The task:
Given the records that follow, return each one verbatim.
===== Study material =====
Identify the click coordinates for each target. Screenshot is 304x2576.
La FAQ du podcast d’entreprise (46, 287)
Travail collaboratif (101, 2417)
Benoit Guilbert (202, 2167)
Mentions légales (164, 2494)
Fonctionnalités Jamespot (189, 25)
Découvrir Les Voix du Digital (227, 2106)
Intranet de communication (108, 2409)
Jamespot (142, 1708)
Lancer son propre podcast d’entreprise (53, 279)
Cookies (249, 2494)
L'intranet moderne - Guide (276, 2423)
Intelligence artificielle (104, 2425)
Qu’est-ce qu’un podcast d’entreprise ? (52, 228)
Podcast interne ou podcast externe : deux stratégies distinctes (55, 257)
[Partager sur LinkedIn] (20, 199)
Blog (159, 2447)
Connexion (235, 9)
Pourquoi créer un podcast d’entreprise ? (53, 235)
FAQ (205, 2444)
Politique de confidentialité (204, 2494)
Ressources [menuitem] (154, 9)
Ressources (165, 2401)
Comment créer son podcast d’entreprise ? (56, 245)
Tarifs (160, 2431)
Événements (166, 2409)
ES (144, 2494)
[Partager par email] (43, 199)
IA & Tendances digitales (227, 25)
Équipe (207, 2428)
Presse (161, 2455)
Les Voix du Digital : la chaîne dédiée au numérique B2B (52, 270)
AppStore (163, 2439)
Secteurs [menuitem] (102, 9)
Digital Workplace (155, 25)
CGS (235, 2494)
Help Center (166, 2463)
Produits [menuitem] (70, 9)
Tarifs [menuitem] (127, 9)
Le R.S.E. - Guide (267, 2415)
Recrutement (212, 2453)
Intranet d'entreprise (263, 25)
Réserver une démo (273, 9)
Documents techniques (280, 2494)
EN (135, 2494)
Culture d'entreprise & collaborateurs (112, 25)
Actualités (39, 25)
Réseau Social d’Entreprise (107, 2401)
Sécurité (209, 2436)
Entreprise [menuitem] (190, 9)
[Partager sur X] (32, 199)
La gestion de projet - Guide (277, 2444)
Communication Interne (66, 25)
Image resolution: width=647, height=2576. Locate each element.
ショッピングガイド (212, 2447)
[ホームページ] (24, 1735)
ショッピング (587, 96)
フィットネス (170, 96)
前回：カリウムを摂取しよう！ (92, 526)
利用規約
=====
Output for this task:
Identify the click coordinates for each target. Screenshot is 304x2576.
La FAQ du podcast d’entreprise (46, 287)
Travail collaboratif (101, 2417)
Benoit Guilbert (202, 2167)
Mentions légales (164, 2494)
Fonctionnalités Jamespot (189, 25)
Découvrir Les Voix du Digital (227, 2106)
Intranet de communication (108, 2409)
Jamespot (142, 1708)
Lancer son propre podcast d’entreprise (53, 279)
Cookies (249, 2494)
L'intranet moderne - Guide (276, 2423)
Intelligence artificielle (104, 2425)
Qu’est-ce qu’un podcast d’entreprise ? (52, 228)
Podcast interne ou podcast externe : deux stratégies distinctes (55, 257)
[Partager sur LinkedIn] (20, 199)
Blog (159, 2447)
Connexion (235, 9)
Pourquoi créer un podcast d’entreprise ? (53, 235)
FAQ (205, 2444)
Politique de confidentialité (204, 2494)
Ressources [menuitem] (154, 9)
Ressources (165, 2401)
Comment créer son podcast d’entreprise ? (56, 245)
Tarifs (160, 2431)
Événements (166, 2409)
ES (144, 2494)
[Partager par email] (43, 199)
IA & Tendances digitales (227, 25)
Équipe (207, 2428)
Presse (161, 2455)
Les Voix du Digital : la chaîne dédiée au numérique B2B (52, 270)
AppStore (163, 2439)
Secteurs [menuitem] (102, 9)
Digital Workplace (155, 25)
CGS (235, 2494)
Help Center (166, 2463)
Produits [menuitem] (70, 9)
Tarifs [menuitem] (127, 9)
Le R.S.E. - Guide (267, 2415)
Recrutement (212, 2453)
Intranet d'entreprise (263, 25)
Réserver une démo (273, 9)
Documents techniques (280, 2494)
EN (135, 2494)
Culture d'entreprise & collaborateurs (112, 25)
Actualités (39, 25)
Réseau Social d’Entreprise (107, 2401)
Sécurité (209, 2436)
Entreprise [menuitem] (190, 9)
[Partager sur X] (32, 199)
La gestion de projet - Guide (277, 2444)
Communication Interne (66, 25)
Image resolution: width=647, height=2576. Locate each element.
ショッピングガイド (212, 2447)
[ホームページ] (24, 1735)
ショッピング (587, 96)
フィットネス (170, 96)
前回：カリウムを摂取しよう！ (92, 526)
利用規約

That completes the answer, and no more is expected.